How to Battle Azurescape, the Cross-Account Container Takeover Exploit

One of the nightmare scenarios of cloud computing has always been an attacker being able to break out of their containers into other users’ containers. Well, lucky us, it’s finally happened.
Palo Alto Networks’ Unit 42 researchers uncovered an interlocked exploit chain that allows a malicious Azure user to invade other users’ cloud instances within Microsoft’s container-as-a-service (CaaS) offering, Azure Container Instances (ACI). Unit 42 labeled this exploit Azurescape. Principal Unit 42 security researcher Yuval Avrahami also called it “the first cross-account container takeover in the public cloud.” I call it a disaster.
The Fix Is in
Before you get too wound up about Azurescape, the fix is already in. Microsoft patched ACI shortly after Unit 42 released the news. There have also been no reports of Azurescape being exploited in the wild. Yet.
Microsoft said, “Out of an abundance of caution we notified customers with containers running on the same clusters as the researchers via Service Health Notifications in the Azure Portal. If you did not receive a notification, no action is required with respect to this vulnerability.”
Ah… that’s not good enough. The question remains: “What if someone other than Unit 42 uncovered these holes?” That would be bad news with a capital B.
Microsoft Security Recommendations
So, even if Microsoft didn’t warn you, I’d use their security recommendations. These are:
- Revoke any privileged credentials that were deployed to the platform before Aug. 31, 2021. Common places to specify configuration and secrets for container groups include:
- Environment Variables
- Secret Volumes
- Azure file share
- Consult these security best practices resources
- As part of standard security practices, you should revoke privileged credentials on a frequent basis.
- Stay up to date on important security-related notifications like this one by configuring Azure Service Health Alerts.
Unit 42 adds that you should check your access logs for any irregularities. I quite agree. And, if you find any, regardless of the incident date, I’d reset privileged credentials.
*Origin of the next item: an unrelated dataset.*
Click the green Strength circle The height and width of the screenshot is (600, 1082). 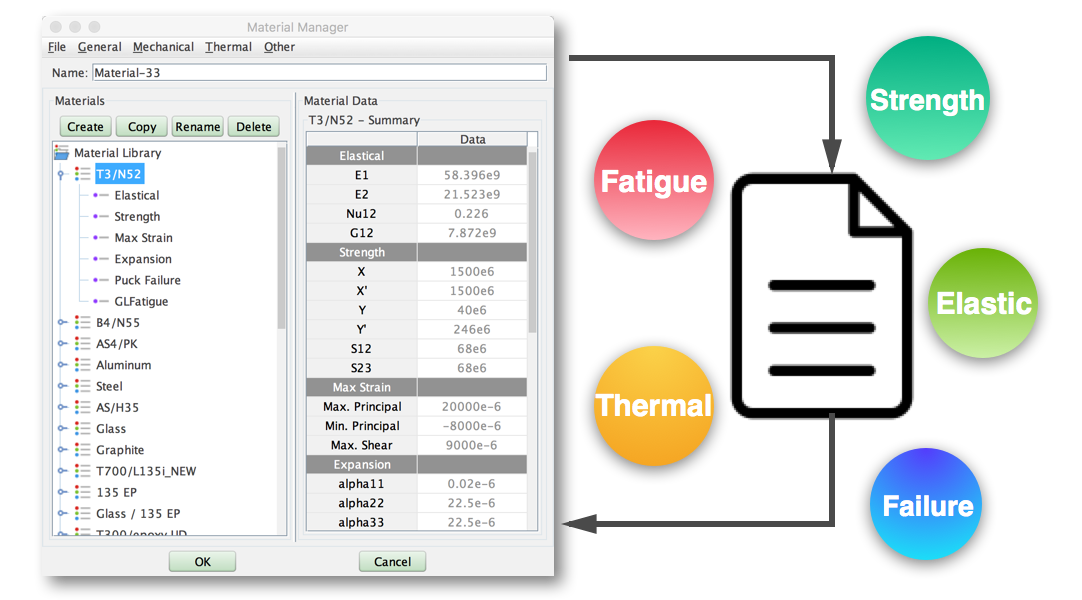click(x=927, y=98)
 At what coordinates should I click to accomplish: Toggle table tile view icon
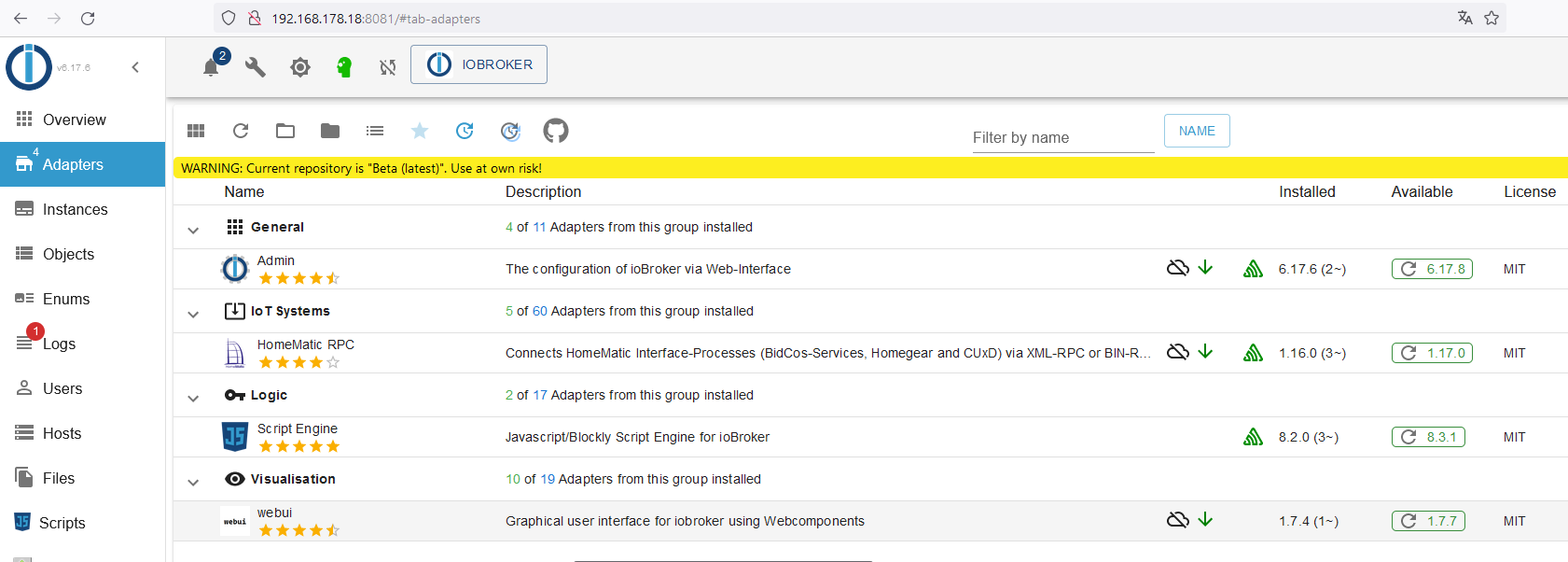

Specifically, this problem only impacts ACI based on Kubernetes clusters. In 2021, Microsoft began hosting ACI on Service Fabric Clusters as well. Today, Unit 42 estimates Azure uses Kubernetes to host around 37% of newly created ACI containers.
How Unit 42 Went to Work
Now, you may be wondering since CaaS security is all about stopping this kind of thing from ever happening how this ever occurred in the first case. Unit 42 did it by creating WhoC, a container image that reads the container runtime executing it. This relies on a design flaw in Linux containers, which enables them to read the underlying host’s container runtime. Sound familiar? It should. A similar technique was used to break out of Docker via runC in CVE-2019-5736.
The key security hole was that ACI was using an out-of-date version of runC, the industry-standard container runtime. Gosh. Using obsolete software as a fundamental layer in your stack, where haven’t we heard of this kind of mistake before?
In this case, Microsoft was still using runC v1.0.0-rc2. This almost five-year-old version was already known to be vulnerable to at least two container breakout CVEs. There have been over 15 runC versions released since then. And, at long last, runC finally had a stable 1.0 release in June 2021. Since then, there have been two other releases. In short, Microsoft should have replaced this dangerously obsolete version years ago.
With this, Unit 42 was able to easily break out of the container to the underlying host, a Kubernetes node. This, while dangerous, wasn’t that bad. The attacker would still be within the node virtual machine (VM).
Further checking out the environment revealed that CVE was running a variety of Kubernetes versions: Kubernetes v1.8.4, v1.9.10, and v1.10.9. Does that ring any alarms? It should. These are older versions, released between November 2017 and October 2018. And guess what? They’re all vulnerable to multiple known vulnerabilities.
One of these, CVE-2018-1002102, enables an attacker to play games with how the API-server communicated with Kubelets. This, in turn, enables a malicious Kubelet to be spread within the cluster. That in itself didn’t turn into a true security vulnerability. But, while exploiting it, the researchers found an Authorization header carrying a Kubernetes service account token. These are unencrypted JSON Web Tokens (JWTs), so they’re vulnerable.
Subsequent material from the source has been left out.